NCAP -  “Nagios Collector and Plugin”
version 0.4


Giray Devlet <giray@osc.nl> 2004-02-29

---------------------------------------------------------------------------

Table of Contents
	Introduction
	Design
	Internals
	Installation
	Installation from Source
	Installation with RPM
	Configuring NCAP 
	The ncap daemon	
	The check_ncap plugin 	
	Debuggin
	Contact Info

---------------------------------------------------------------------------

Introduction
This document is about using and configuring the Nagios Collector and Proxy 
(ncap).  You need an understanding of Nagios - http://www.nagios.org/ 
nrpe (Nagios Remote Plugin Executor) - 
http://www.nagios.org/download/extras.php 

ncap will receive requests by check_ncap, via the nagios (monitoring) 
host.  Then these requests are proxied to actual nrpe daemons.

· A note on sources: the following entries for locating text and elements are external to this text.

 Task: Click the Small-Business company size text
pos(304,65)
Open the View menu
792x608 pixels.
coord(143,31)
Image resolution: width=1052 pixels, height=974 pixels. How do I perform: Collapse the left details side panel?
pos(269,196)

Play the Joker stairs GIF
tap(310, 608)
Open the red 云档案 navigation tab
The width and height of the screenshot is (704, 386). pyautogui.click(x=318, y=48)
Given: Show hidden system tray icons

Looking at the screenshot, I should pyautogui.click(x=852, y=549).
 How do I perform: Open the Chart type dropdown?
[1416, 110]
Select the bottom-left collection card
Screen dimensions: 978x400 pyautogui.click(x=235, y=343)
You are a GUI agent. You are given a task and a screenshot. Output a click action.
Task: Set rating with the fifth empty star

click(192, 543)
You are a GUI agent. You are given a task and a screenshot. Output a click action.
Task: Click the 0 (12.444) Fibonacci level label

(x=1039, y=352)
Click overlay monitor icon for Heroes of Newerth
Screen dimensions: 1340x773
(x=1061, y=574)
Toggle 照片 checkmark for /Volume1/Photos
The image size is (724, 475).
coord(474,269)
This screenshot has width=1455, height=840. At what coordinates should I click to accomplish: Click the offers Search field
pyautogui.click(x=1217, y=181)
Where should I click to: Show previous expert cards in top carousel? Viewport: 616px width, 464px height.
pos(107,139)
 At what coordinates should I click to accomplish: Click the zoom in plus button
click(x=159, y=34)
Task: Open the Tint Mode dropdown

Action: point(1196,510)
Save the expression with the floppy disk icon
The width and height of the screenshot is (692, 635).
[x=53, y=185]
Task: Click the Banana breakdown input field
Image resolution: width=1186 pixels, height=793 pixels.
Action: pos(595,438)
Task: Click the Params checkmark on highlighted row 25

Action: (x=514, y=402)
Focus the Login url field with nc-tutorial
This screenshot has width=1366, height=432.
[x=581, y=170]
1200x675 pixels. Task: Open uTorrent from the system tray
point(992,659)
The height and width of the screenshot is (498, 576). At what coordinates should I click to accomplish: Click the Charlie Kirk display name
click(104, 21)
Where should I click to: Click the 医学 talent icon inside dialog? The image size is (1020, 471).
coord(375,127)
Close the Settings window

---------------------------------------------------------------------------

Design
The idea is to have a separate collector that gathers information from 
nrpe's.  Then nagios gets its information from the collector (via a 
separate plugin, similar to check_nrpe).  The need for something like 
this comes from the need for scalability (to have separate collectors 
for separate environments).  Or to use it as a gateway between network 
borders.

'check_ncap' is a plugin for nagios, it:
	communicates with a given collector.  Has parameters such as 
	collector-IP, host-IP, check-command.

'ncap'  is a daemon that can work in two modes
	I) transparent
	In transparent mode it will receive requests from a specified 
	nagios host, and blindly forward the request to the specified  
	host with the given command.  Received requests will be cached, 
	and continuously (according to a specified interval) checked.  
	Results will be cached at the collector.  When nagios asks for 
	a status, cached information will be provided.
	If for a certain period new requests do not arrive, the checks 
	for that service will not be repeated.

	Advantage: 
		No need for extra configuration on the collector.  
		(only specification of authorized nagios host)
	Disadvantage:
		nagios host IP's can be spoofed and random checks can 
		be executed, which can result into DOS attacks!
		initial check will result in a 'UNKNOWN' state.

	II) non-transparent
	In the Non-transparent mode extra configuration is required. 
	Host/command pairs need to be entered to specify which checks are 
	allowed.  Checks will continue independent from requests 
	generated by the nagios host.  When a request is made, cached 
	information will be provided.

	Advantage:
		In case of a DOS attack, monitored systems will not 
		be directly bothered.
	Disadvantage:  
		One more system will have to be configured.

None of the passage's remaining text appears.